Selected text:
-- Opening Marker --
Question is about organizing dev environment for the web development.
- There is 2 things to deploy: web site and database schema
- We use SVN to keep track of source code
- We use RedGate tools to generate migration SQL and to version-control database schema.
- It is important to have fresh copy of data in our dev environment.
At first, we just worked each in personal databases. Now our team getting bigger so we have dev server with shared database.
For customer, we created “test” website that we run on our server. And it points to our dev database.
For data – we bring fresh copy of database weekly, so it’s just another PITA because we do it by backup/restore and obviously schema different when we bring it back.
Where we have problem now is when we release something for customer to test. They check, it may take some time. By the time they check we might already have some other new features added to TEST site. Now, let’s say production missing A, B, and C features. Customer tested A, but B and C need to be tested or changed. A need to go to release.
In big companies were I worked there was DEV, TEST and PROD environments. Pretty much DEV->TEST didn’t go unless TEST->PROD happened. This caused just wasted time (realistically). Now we can’t afford just sitting, so how do we work fast-paced like this with minimum hickups.
-- Closing Marker --
Input data:
-- Opening Marker --
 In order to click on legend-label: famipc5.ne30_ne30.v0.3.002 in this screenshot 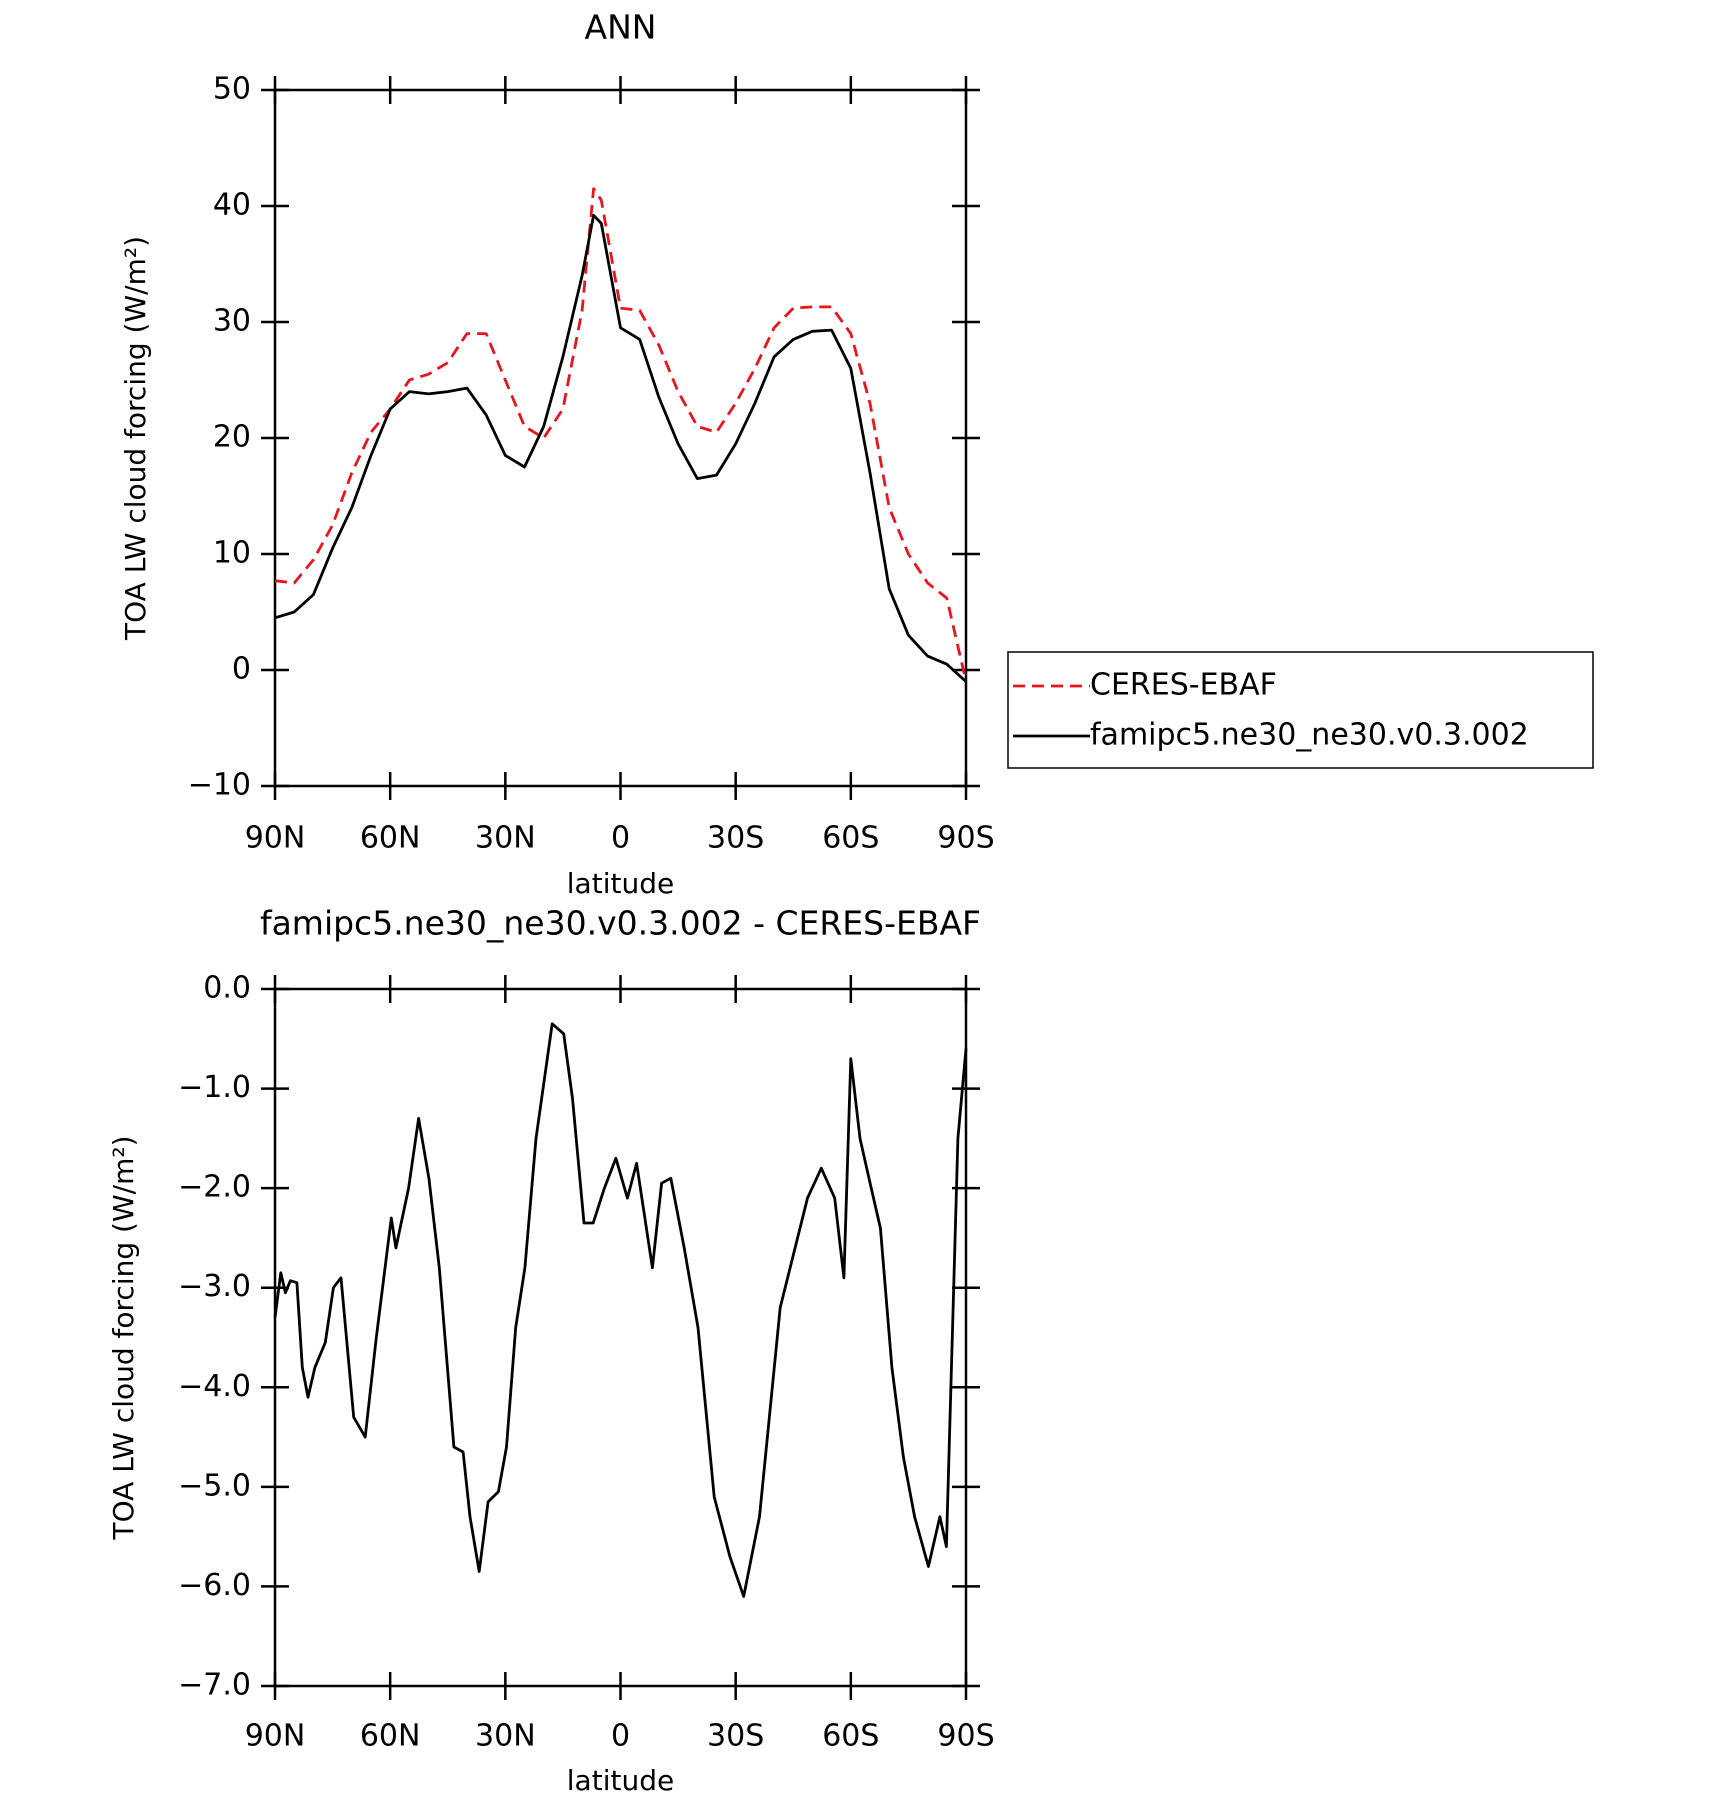, I will do `click(1310, 736)`.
-- Closing Marker --
Tasks and exercises:
a) Please condense the paragraph that begins "Where we have problem now" in the post on organizing a web development environment into a short bulleted list that keeps its main facts.
b) Extend the post on organizing a web development environment, beginning right after its final sentence.

Answers given:
a)
- The customer may take a while to check a release sent to them for testing.
- Before they finish, more new features may already be on the TEST site.
- Example: production lacks features A, B, and C. The customer has tested A, but B and C still need testing or changes, and A must go to release.

b)
Now because we still waiting from a customer on feedback on “A” – we already “forgot” what else we added. With many people it just get’s more complex.
So, I guess question is: How to manage DB/Code version control and separate features publishing in such environment? With minimal bureaucracy.
This is a difficult problem.
You can try to solve this by using feature branching – each new feature is developed in its own branch independently from the other features. You can then have “test” branch where all of these feature branches are merged so that customer can test all features at the same time . When feature A is ready, but B and C are not, you can then create a build only from ready features, in this case A because it is independent from the other features.
So this is theory, but in practice it doesn’t work so well. Smaller problem is that you use SVN which supports branching, but working with them in SVN is kind of a PITA. Some distributed VCS would be better (Git, Mercurial, …). Bigger problem is that features are often not independent from each other (there may be some dependencies between them, several features touch the same code etc.) and it’s just not possible to deploy just feature A, especially without specific testing for this build – even though A worked on branch with all feature branches merged, it (A) doesn’t necessarily have to work if deployed in isolation …
Other possibility is non-technical – have some development/release cycle – e.g. SCRUM mandates that after each sprint you have potentially deliverable product. Also working closely with customer (product owner) for testing, making sure she understands how you work so she can align herself to your development process for greater gain …
As you also said, the efficiency of the team is not likely to get improved if you only have a TEST environment, where all developers work. I think this is the main bottleneck in you development process.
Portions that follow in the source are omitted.